The 8645A has been a real challenge. Not electronically, but with all the mechanical damage.
Most of the defective parts are now fixed or replaced, the last one missing:
The front connector and bracket, badly damaged – this will need to go back with me to Germany, don’t have the right tools here (anyone out there with a metal workshop, in the greated NYC area, let me know!). Will see if I can bend this back, or machine a replacement from aluminum alloy. Also, one of the screws is broken off and stuck in the thread – all pretty laborious to repair.
The temporary set-up – connected a SMA f/f adapter, to get the signal out.
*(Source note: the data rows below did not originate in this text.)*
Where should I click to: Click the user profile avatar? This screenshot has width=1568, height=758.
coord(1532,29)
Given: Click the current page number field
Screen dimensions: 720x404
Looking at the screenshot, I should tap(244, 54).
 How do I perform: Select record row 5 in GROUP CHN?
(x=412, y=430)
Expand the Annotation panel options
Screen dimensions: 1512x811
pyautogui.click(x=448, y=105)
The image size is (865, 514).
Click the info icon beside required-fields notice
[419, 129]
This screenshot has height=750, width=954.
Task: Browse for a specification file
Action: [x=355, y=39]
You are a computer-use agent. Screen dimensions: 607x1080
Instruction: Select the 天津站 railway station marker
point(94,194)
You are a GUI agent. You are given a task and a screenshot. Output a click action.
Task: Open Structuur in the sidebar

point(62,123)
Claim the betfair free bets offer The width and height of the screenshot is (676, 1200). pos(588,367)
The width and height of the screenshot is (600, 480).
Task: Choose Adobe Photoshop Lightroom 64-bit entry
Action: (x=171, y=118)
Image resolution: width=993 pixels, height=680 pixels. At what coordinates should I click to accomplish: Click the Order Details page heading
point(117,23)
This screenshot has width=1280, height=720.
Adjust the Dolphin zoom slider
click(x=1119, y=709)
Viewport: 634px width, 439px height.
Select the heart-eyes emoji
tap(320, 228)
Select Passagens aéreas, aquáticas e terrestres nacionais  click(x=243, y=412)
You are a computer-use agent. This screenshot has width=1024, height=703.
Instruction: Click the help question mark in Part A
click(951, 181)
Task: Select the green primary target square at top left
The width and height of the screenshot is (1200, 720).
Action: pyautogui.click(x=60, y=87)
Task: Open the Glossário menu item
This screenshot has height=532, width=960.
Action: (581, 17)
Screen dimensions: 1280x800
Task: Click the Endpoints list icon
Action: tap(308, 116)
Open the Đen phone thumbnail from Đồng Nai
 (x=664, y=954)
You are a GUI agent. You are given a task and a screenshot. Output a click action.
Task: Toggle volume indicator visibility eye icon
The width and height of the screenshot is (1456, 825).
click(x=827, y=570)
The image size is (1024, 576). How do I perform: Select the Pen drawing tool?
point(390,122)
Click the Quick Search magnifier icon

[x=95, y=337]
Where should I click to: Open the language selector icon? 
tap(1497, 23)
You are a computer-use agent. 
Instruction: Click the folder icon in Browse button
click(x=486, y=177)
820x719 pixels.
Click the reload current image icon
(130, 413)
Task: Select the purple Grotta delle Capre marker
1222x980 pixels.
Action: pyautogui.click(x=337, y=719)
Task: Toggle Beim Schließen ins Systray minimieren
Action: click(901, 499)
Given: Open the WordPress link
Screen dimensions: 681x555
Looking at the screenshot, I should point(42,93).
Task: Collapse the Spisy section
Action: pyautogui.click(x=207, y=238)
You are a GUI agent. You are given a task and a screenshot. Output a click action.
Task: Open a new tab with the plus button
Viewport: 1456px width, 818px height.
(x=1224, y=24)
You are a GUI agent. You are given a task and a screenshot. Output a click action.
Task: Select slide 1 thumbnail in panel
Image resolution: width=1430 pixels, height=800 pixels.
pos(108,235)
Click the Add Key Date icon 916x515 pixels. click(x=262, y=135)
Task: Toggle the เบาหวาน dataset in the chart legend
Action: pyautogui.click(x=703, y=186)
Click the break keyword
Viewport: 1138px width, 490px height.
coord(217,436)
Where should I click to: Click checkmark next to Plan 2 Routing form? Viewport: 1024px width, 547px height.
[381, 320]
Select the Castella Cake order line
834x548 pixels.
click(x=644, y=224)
Electronically, major success! Not going into any details for now, explaining the inner workings of the 8645A would take hours. But, it is now back to a stage where power can be supplied to the circuits, and watch out, this is the first result:
… after several minutes, still no change – checked the manual – and the self calibration can acutally take 5 minutes or more, so I am patiently waiting. Finally, this result:
Sounds good.
Went quickly through all of the basic functions, and the machine seems to put out almost +20 dBm over the full band, stays perfectly phase locked, and, as far as I can tell with the 8565A, it is pretty clean.
– showing a ~1.7 GHz signal, FM modulated, 30 kHz depth, 1.5 kHz audio.
For now, repair-final check on hold, with more tests once the connector is back in place.
The many hours spent so far, certainly worthwhile,for a machine that cost about USD 39.5k in 1990, close to 90k nowadays… all its major capabilities, well described in the HP 1990 catalog.